Stored data:
____
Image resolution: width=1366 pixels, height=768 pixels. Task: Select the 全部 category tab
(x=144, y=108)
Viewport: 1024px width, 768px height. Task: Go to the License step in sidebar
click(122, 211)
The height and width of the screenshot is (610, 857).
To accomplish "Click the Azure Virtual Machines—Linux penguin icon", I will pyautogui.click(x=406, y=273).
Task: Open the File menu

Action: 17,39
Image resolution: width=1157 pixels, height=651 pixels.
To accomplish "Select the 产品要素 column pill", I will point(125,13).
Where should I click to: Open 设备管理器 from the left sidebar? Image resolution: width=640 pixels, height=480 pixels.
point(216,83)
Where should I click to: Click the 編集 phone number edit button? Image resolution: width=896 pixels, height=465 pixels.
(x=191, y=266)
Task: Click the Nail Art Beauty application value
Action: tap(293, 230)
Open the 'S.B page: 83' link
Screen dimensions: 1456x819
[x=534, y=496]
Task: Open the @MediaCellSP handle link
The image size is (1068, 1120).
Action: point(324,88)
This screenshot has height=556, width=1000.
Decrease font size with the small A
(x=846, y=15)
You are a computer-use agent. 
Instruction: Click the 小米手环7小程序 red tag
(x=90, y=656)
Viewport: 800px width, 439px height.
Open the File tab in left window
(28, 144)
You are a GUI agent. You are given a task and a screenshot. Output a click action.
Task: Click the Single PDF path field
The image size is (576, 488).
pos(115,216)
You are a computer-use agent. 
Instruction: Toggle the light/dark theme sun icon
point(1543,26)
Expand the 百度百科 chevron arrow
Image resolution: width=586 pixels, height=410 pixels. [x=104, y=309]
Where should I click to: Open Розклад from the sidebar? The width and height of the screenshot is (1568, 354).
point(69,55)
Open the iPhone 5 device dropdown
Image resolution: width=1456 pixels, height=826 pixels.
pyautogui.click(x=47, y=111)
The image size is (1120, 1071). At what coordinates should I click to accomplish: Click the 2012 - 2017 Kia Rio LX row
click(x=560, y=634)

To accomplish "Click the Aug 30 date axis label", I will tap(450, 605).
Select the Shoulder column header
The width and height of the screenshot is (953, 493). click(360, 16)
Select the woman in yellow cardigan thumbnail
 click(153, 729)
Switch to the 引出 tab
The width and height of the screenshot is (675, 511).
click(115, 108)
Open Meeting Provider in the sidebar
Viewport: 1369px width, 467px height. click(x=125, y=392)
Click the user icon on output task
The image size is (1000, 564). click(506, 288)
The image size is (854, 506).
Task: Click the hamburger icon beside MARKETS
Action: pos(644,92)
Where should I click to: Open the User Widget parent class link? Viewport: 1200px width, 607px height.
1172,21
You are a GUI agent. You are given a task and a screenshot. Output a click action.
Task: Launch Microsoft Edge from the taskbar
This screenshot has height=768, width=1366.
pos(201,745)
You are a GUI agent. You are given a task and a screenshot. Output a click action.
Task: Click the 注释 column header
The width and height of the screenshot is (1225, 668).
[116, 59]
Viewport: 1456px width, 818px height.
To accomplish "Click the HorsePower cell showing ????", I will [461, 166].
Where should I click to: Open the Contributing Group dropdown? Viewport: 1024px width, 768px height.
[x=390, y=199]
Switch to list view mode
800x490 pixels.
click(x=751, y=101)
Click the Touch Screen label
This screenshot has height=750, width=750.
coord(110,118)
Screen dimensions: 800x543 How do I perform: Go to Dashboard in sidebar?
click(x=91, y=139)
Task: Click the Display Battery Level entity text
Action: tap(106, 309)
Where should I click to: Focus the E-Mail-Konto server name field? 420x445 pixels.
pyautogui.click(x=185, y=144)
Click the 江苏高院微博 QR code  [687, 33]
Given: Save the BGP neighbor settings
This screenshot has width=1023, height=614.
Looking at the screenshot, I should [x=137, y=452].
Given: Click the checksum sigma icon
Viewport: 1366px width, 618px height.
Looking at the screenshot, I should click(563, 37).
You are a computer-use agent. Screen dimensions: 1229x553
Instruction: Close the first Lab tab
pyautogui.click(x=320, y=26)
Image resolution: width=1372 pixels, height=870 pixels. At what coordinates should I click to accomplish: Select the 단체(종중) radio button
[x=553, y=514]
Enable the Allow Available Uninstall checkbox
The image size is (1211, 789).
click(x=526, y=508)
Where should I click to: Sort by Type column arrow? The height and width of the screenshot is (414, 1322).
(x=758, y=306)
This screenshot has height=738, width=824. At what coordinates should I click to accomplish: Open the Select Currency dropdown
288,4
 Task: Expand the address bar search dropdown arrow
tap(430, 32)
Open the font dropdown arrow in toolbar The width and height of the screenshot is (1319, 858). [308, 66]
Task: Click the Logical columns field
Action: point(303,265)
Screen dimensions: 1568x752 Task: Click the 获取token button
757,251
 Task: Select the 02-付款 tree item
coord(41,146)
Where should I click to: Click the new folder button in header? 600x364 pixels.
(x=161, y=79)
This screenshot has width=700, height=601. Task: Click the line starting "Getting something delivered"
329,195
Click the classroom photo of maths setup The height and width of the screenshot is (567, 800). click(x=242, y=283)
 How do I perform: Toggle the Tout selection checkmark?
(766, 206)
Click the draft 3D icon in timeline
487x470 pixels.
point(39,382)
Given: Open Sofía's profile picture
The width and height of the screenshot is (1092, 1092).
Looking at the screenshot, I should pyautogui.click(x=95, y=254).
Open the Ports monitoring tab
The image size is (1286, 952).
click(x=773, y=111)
____
- _EXERCISE INSTRUCTIONS_
Look over the records above and say how many lines hold the word "will", giving the number alone.

- _REPLY_
4